▸ **Actions to take**
**1.** Condense the paragraph of the sports analytics text that begins "Many of those amateurs" into a bulleted list that keeps its main facts.
**2.** Duplicate, word for word, the part of the sports analytics text that opens with the words containing "Many of those" and closes with "overall tour averages.".

[start Text extract]

Many of those amateurs now happen to be people with advanced degrees. Graves himself recently helped develop a better way to measure the putting ability of golfers on the PGA Tour. The standard metric had been putts per round. But Graves and some other researchers recognized that some golfers hit approach shots consistently closer to the hole than others do, leaving them with shorter, easier putts. By using positional data that could specify the lengths of the putts all golfers faced and their proficiency in making them, Graves and his colleagues produced a better metric: “putts gained per round,” meaning the number of strokes saved in relation to the overall tour averages.
Or take Torin Clark, Aaron Johnson, and Alexander J. Stimpson, all aero-astro graduate students and self-described “sports geeks,” as Clark puts it. They produced a 2013 study using all 11,896 field goals attempted in the National Football League between 2000 and 2011. The students found that distance, generally regarded as the key determinant of success for field goals, is only one significant factor. A grass field, cold temperatures, rain, and a low-elevation setting all lower the odds that a kick will be converted. Sure, coaches may grasp intuitively that it is harder to make a field goal in bad weather, but the MIT researchers have discovered precisely how much harder: a 45-yard field goal kicked in the snow is 18 percent less likely to be good than a 45-yard attempt in dry 50° weather, for instance. And they ranked all 32 NFL stadiums in terms of difficulty for kickers. Green Bay’s Lambeau Field is currently the most difficult place to kick field goals, followed by Pittsburgh and Cleveland, while Denver is the most kicker-friendly locale in the NFL.

[end Text extract]
[start Records]

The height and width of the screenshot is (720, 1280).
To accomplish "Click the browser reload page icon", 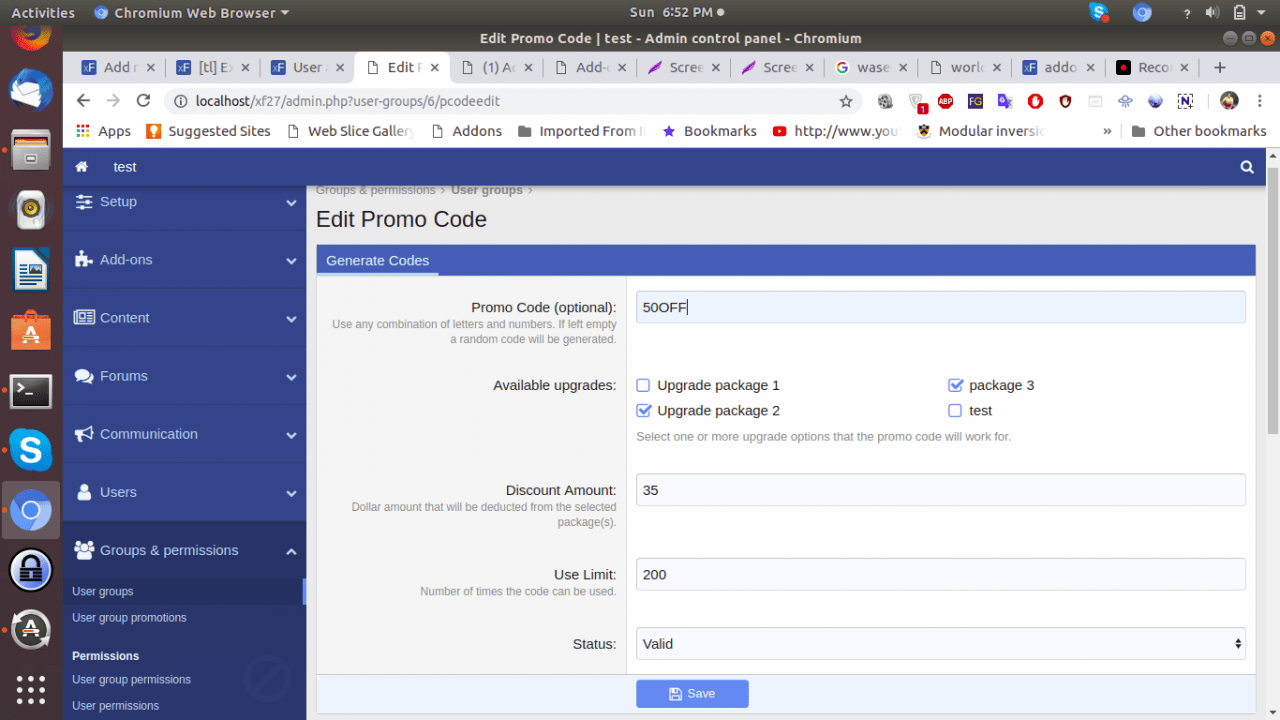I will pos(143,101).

[end Records]
[start Records]

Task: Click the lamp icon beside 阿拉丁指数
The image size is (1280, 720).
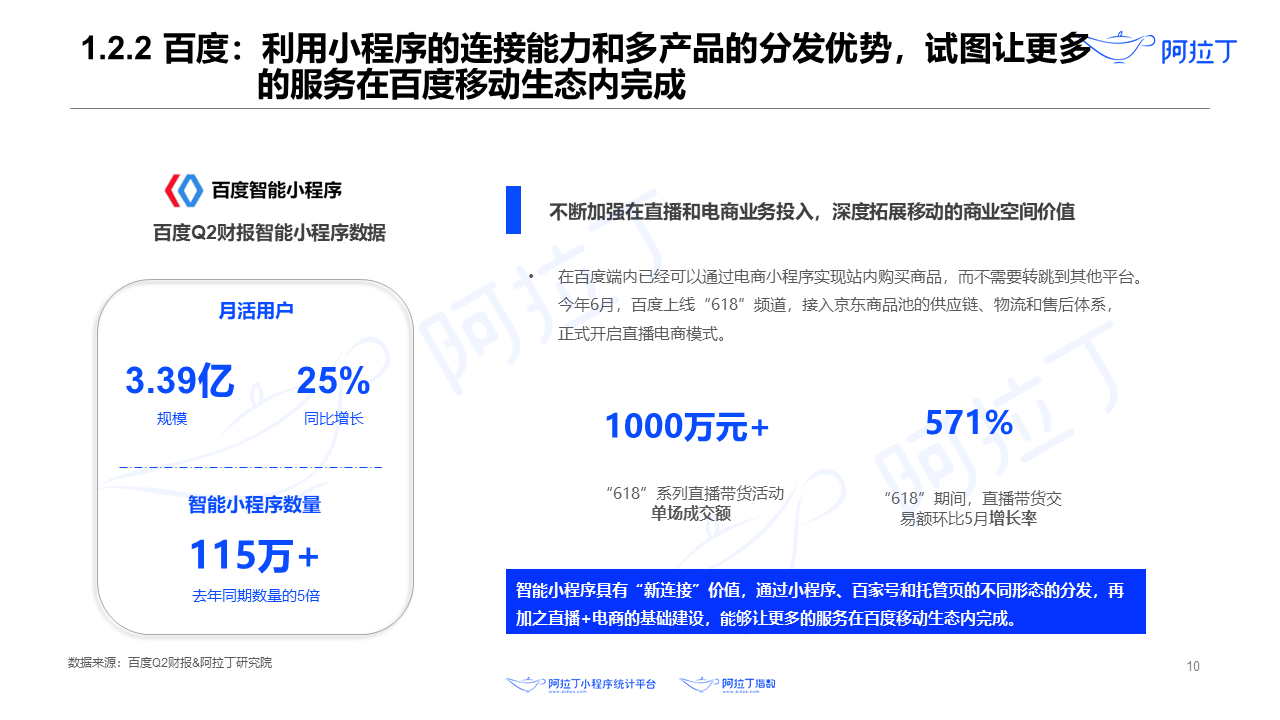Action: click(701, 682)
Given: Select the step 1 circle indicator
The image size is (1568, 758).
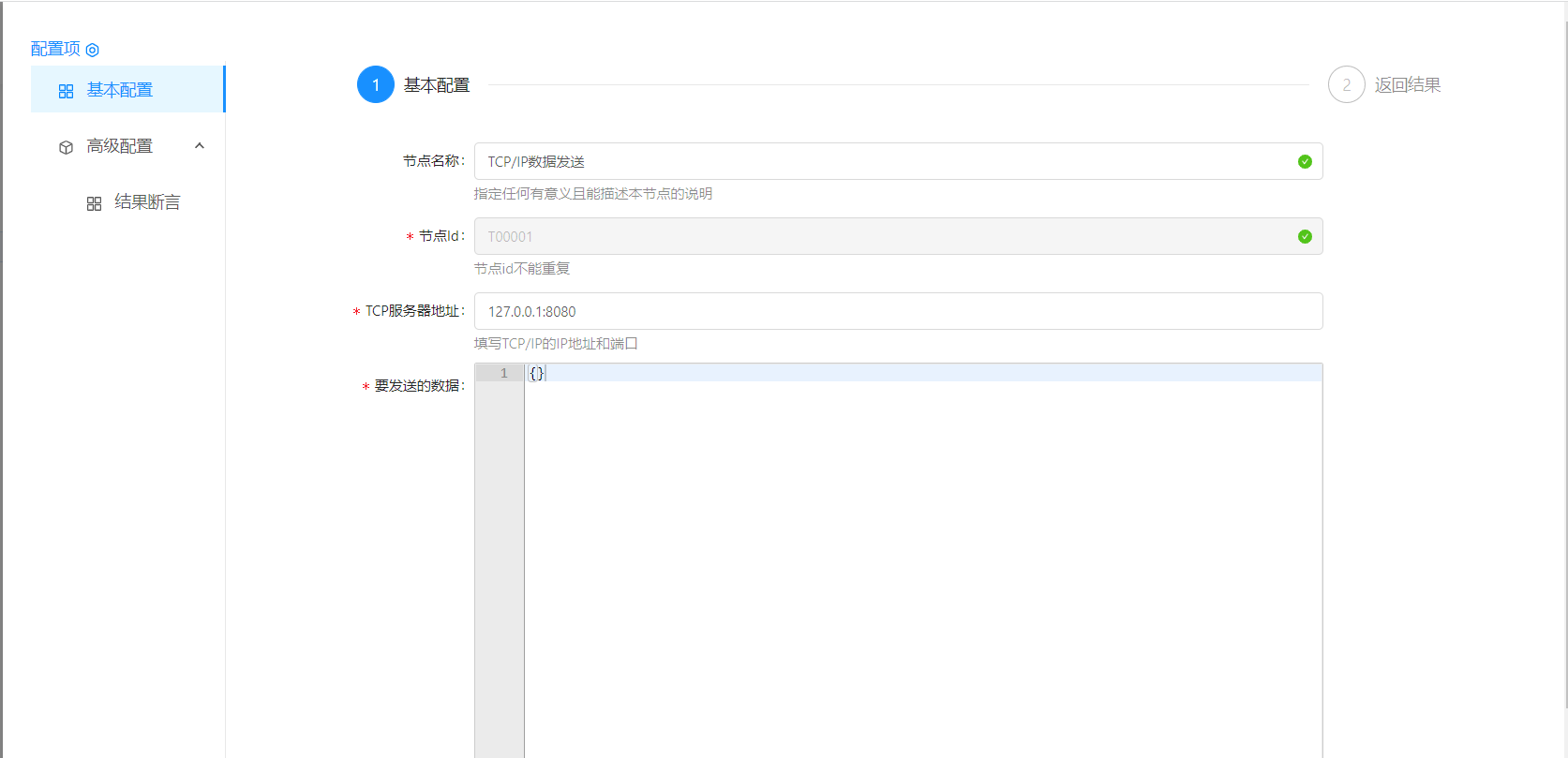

[end Records]

▸ **Task-by-task results**
**1.**
- Many of the amateurs are now people with advanced degrees.
- Graves recently helped develop a better way to measure the putting ability of PGA Tour golfers.
- The standard metric, putts per round, missed the fact that some golfers consistently hit approach shots closer to the hole, which leaves them shorter, easier putts.
- Graves and his colleagues used positional data on the lengths of the putts golfers faced and how well they made them. The result was a better metric, "putts gained per round": strokes saved relative to overall tour averages.

**2.**
Many of those amateurs now happen to be people with advanced degrees. Graves himself recently helped develop a better way to measure the putting ability of golfers on the PGA Tour. The standard metric had been putts per round. But Graves and some other researchers recognized that some golfers hit approach shots consistently closer to the hole than others do, leaving them with shorter, easier putts. By using positional data that could specify the lengths of the putts all golfers faced and their proficiency in making them, Graves and his colleagues produced a better metric: “putts gained per round,” meaning the number of strokes saved in relation to the overall tour averages.